Bank of Israel Cuts Interest Rate by 0.25% for Second Consecutive Time Amid Moderate Recovery
The Bank of Israel's Monetary Committee decided to reduce the interest rate by 0.25 percentage points to 3.5%, marking the second consecutive cut. This decision follows inflation remaining near the target at 1.9% in May and a continued moderate economic recovery. The committee noted that a recent memorandum of understanding between the United States and Iran contributed to lower energy prices and eased global geopolitical tensions, though uncertainty remains high.
The Bank highlighted that Israel's risk premium is similar to its level before October 7, 2023, while the shekel has depreciated recently amid high volatility. According to the Bank's research division, GDP is forecasted to grow by 4% in 2026 and 5.5% in 2027, assuming no further conflict with Iran and stable low energy prices following the U.S.-Iran agreement. Inflation is expected to average 1.8% in both years.
Fiscal projections indicate that if the defense budget is not increased beyond current reserves, the deficit will reach 4.9% of GDP in 2026 and 4.2% in 2027, with the debt-to-GDP ratio around 69% at the end of both years. The committee emphasized its ongoing focus on price stability, supporting economic activity, and maintaining market stability.
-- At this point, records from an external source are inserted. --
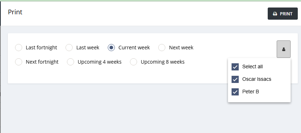Viewport: 301px width, 133px height.
Task: Pick the Upcoming 4 weeks radio option
Action: click(x=71, y=62)
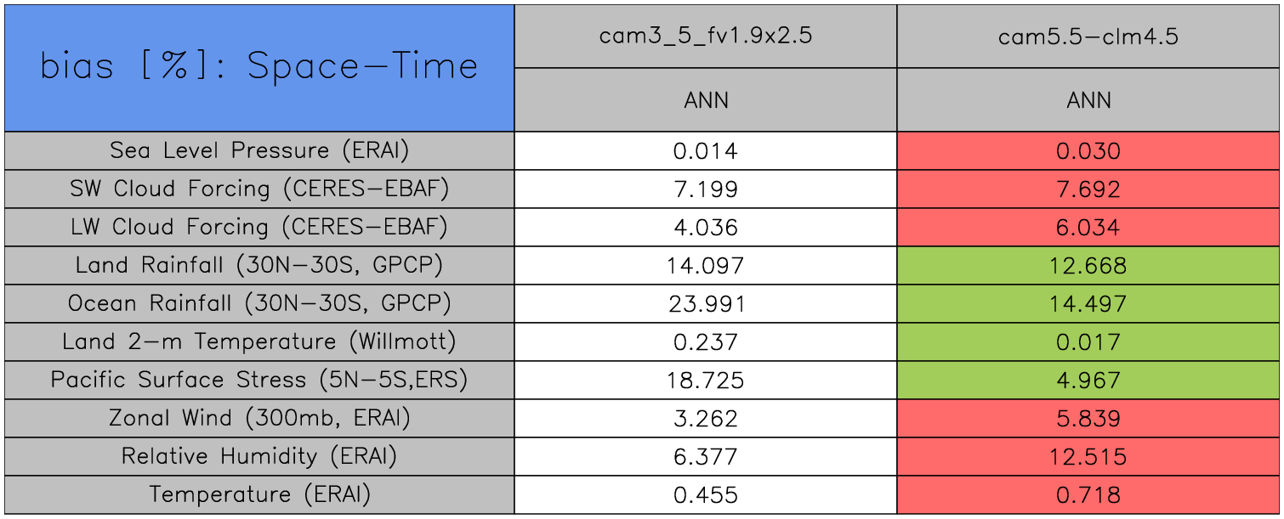
Task: Click the Relative Humidity (ERAI) row label
Action: point(259,456)
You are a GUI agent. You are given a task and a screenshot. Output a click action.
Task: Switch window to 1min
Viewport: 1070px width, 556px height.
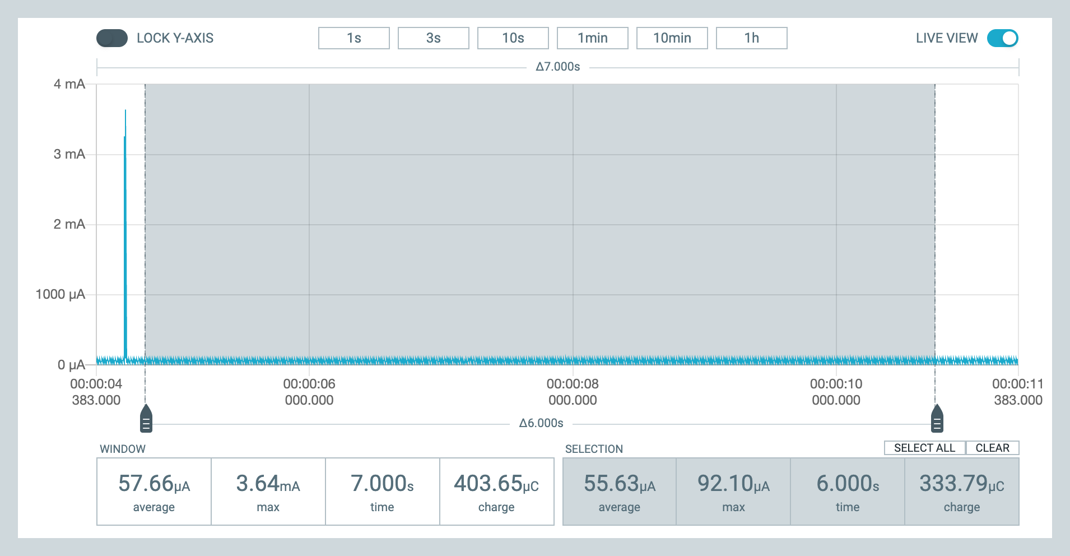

Future interest rate decisions will depend on inflation trends, economic conditions, geopolitical uncertainty, and fiscal developments.
Finance Minister Bezalel Smotrich criticized the modest rate cut, calling it insufficient to address household and business challenges. He urged the Bank of Israel to implement a sharper rate reduction, arguing that a more significant cut would help ease living costs and balance the shekel's recent strengthening, benefiting the high-tech and export sectors.